The legend says that when the struggle between two sects of Buddhism increased in Tibet, the great lama Lutsum Chembo moved southwards from Tibet to find a peaceful place to establish a Buddhist Monarchy. In the hidden country of Denjong (the valley of rice, modern-day Sikkim), he arrived at a place known as Norbugang. There, he met two other great lamas Sempa Chembo and Rinzing Chembo. The three holy men searched for a monarch to rule the land and thus the great Phunstok was crowned as the first Chogyal (King) of Sikkim.
Yuksom literally means the meeting place of the three great lamas. The stone throne on which the coronation took place can still be seen under the huge pine tree. The three other stones are also there, where the name of three great lamas are clearly erected.
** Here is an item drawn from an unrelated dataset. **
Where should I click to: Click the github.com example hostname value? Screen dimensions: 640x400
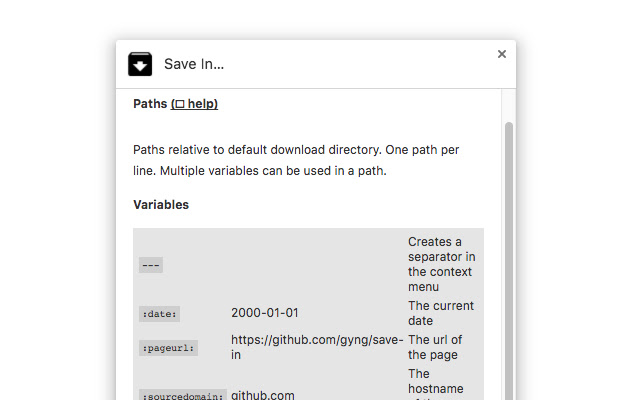coord(263,395)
When we returned back to the homestay after our day-long walk around Yuksom, it was completely dark. Our next destination was Darjeeling on the next day, but for that we were supposed to reserve our seats in advance on a shared jeep. Mr. Limboo quickly helped us and called the driver to reserve the seats for us.
I normally don’t recommend a place to stay, because different people has different level of comforts in the same hotel. If I say that one hotel is very good in my budget, it may not be a nice place for other people with different budget or different expectations. So, I normally avoid such type of recommendations. But, if you expect to visit Yuksom in the future, try to stay at Limboo Homestay. That is a very nice place offering a great level of hospitality. The people behind that property have the beautiful hearts to provide you a memory of lifetime.